**Task goal**
The line containing "At what coordinates" and every line after it to the end of the records: set those down exactly, without any pictures.

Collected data
□ □ □ □ □

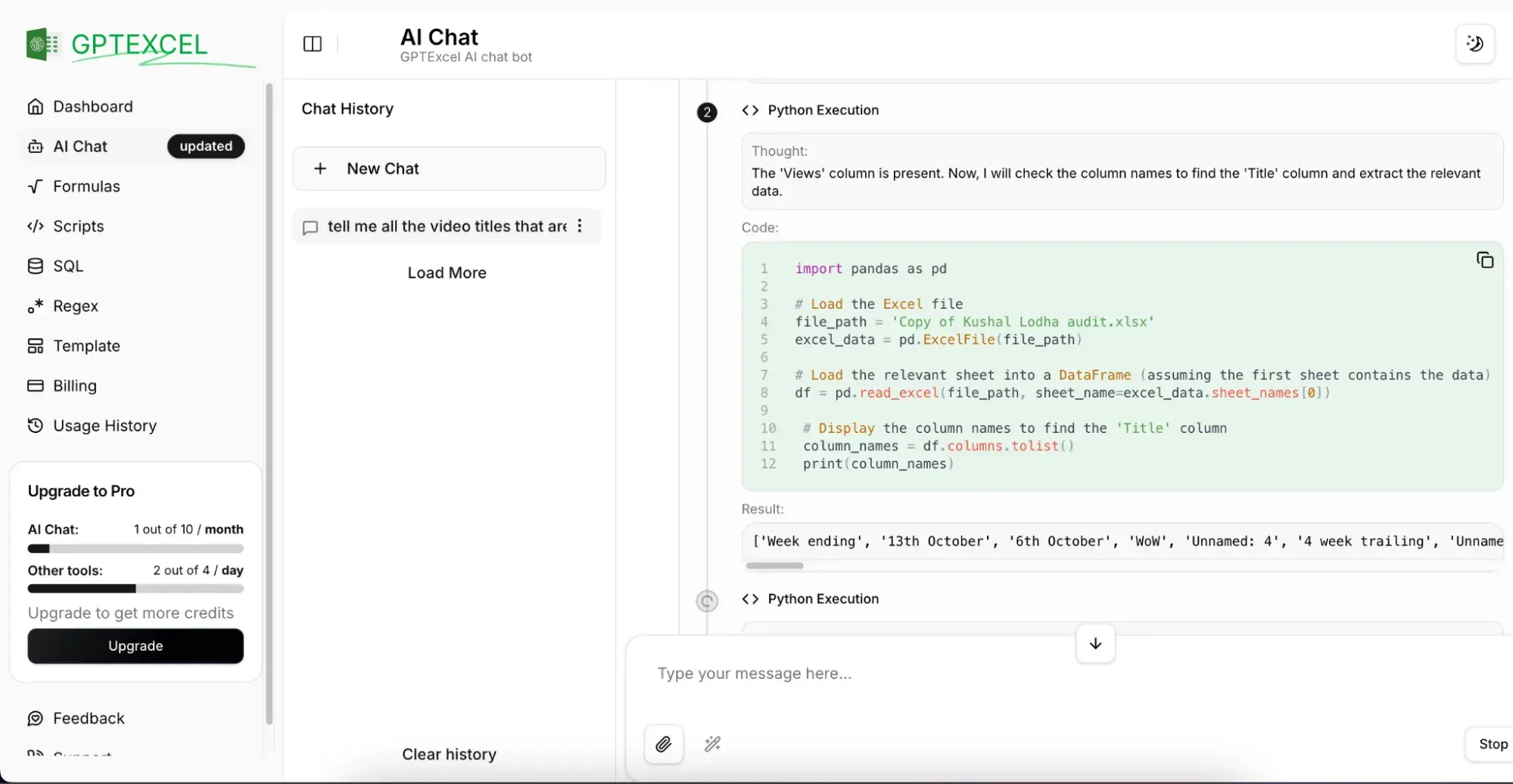Viewport: 1513px width, 784px height.
Task: Start a New Chat
Action: click(x=448, y=168)
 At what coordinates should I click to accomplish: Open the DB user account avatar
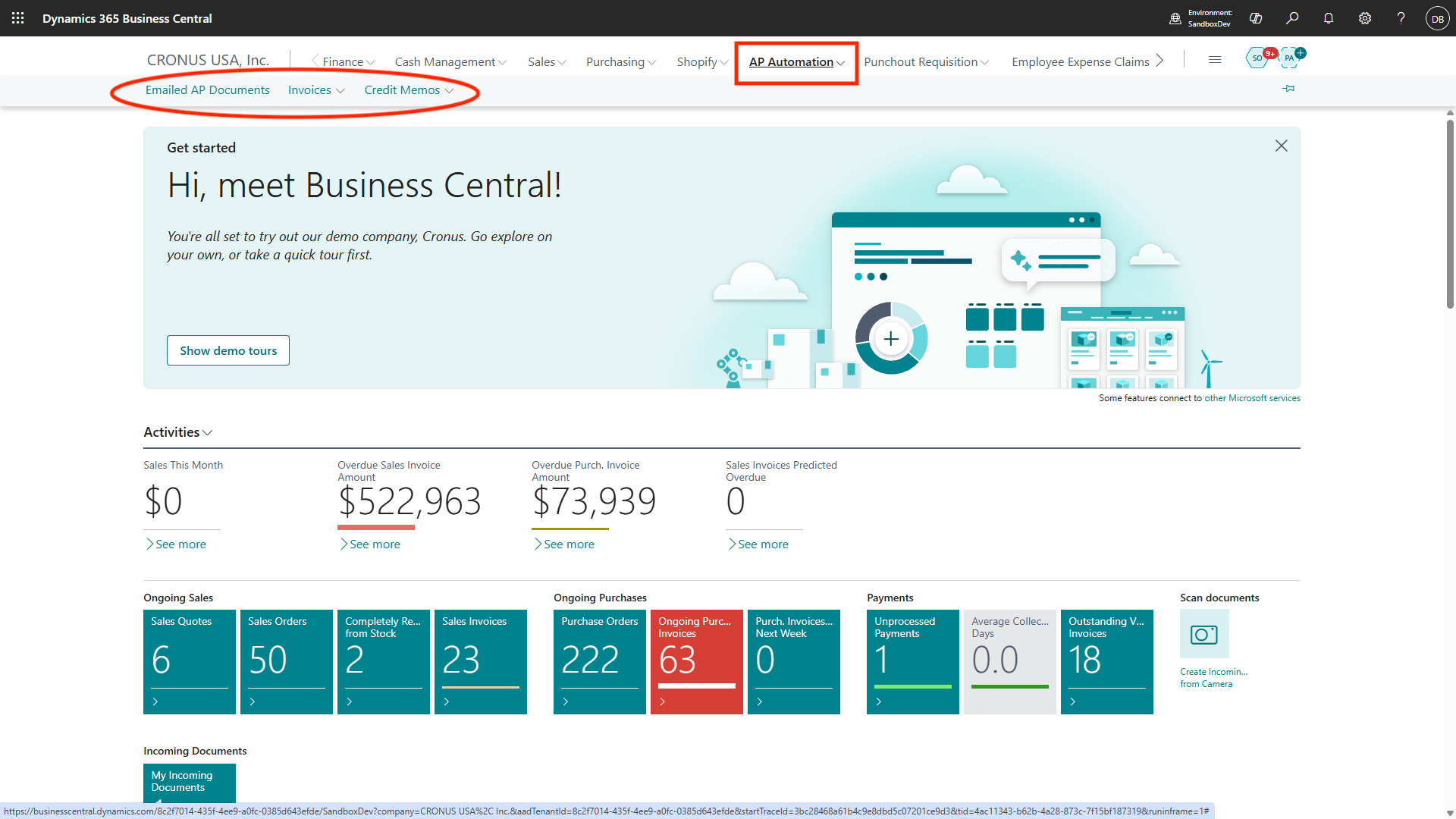tap(1437, 18)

□ □ □ □ □

**Task response**
 At what coordinates should I click to accomplish: Open the DB user account avatar
tap(1437, 18)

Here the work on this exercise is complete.